I put stuff in my office. Right now, I have a 150+ whitetail shoulder mount, a 140s muley European mount, a hooded merganser and a speckle-belly on the walls. Once my antelope gets done, it's going to swap out with the whitetail which will then go in my son's bedroom.


----------



## Vanilla

I have a cool photograph of a steelhead I caught my that buddy blew up and framed for me a couple years ago. I have a brown trout sculpture I did in my high school pottery class that I'm still very proud of. I have a couple paintings not hunting/fishing related. I almost had my Pauns buck hanging there until my wife relented and let me put it on the living room wall. 

There were a couple people in the office I was a little worried might cause a stink if I hung it there, so I asked my non-hunting boss if it was okay that I hung my deer there. His response, "If someone doesn't like it then they don't have to come in your office!" I liked that response. 

I'm not not a shed hunter. I've never collected a shed in my life. But it has always been my desire to get sheds from a nice bull for my office.

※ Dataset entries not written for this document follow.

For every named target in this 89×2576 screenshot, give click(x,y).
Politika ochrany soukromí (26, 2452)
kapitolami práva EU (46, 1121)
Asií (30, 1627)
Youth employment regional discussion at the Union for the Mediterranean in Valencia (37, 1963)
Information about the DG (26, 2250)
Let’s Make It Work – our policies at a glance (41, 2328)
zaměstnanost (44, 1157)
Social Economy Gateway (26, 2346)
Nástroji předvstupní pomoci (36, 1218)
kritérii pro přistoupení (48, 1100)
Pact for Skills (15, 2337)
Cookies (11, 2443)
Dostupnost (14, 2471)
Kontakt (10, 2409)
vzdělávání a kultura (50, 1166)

But with the craze of shed hunting these days I doubt that will ever happen.


----------



## dkhntrdstn

I dont have much room in my space. so i just have pic on my computer. I wish I had a office. O well.


----------



## ridgetop

I have an 8x10 picture framed collage of the different big game animals our group killed in 2012. It's titled "2012-Dream Season"
We went 7 for 7 3 point or better bucks and also an archery P&Y elk and moose.
That's in my work office in Salt Lake.

I need to get one for last year (2013). We went 5 for 7 on 4 point or better bucks, and killed 3 archery P&Y pronghorns and a moose and a 300" general rifle elk.
Also, I have my bighorn sheep in our office/den at home.


----------



## MWScott72

Here are some photos of what I posted above.


----------



## freepunk

I love that hooded merg. Very nice!


----------



## LanceS4803

Oh yeah!
I have my first bow Whitetail european mount on the wall (Little Hooker), a Mule deer european mount on a barnwood pedestal mount on the shelf behind the desk, along with a coyote skull and full gray squirrel mount.
On the wall is a turkey fan and beard.

Behind the desk is a Dragon missile launcher tube.

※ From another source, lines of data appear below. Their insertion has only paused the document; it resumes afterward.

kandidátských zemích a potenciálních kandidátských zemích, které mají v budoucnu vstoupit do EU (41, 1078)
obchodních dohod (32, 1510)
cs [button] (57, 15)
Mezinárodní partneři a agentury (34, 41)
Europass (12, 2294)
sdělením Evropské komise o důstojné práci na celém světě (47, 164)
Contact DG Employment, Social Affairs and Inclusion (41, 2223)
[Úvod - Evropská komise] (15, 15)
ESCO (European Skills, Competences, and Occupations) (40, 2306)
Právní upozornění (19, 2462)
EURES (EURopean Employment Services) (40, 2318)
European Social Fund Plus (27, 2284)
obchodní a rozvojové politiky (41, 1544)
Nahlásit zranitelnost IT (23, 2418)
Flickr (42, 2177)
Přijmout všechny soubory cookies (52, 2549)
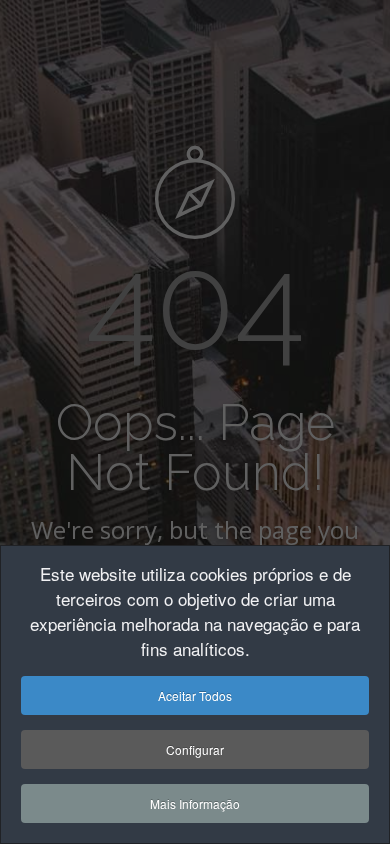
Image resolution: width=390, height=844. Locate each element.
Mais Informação (195, 803)
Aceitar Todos (195, 695)
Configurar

It helps I am on a military base.


----------



## Wigeon

Got my '13 Pronghorn back from the taxidermist and put him up in my office. My office is extremely 'wildlife friendly'. ;-)


----------



## MWScott72

Good looking goat!


----------



## Groganite

Ive got my recurve above my computer for those quick trips to the range after work.


----------



## wyogoob

I have a tiny office with just enough room for my collection of Utah wolf trail cam videos.

.


----------



## longbow

wyogoob said:


> I have a tiny office with just enough room for my collection of Utah wolf trail cam videos.
> 
> .


Sooooooo....yer sayin' you ain't got nuthin' on your walls?


----------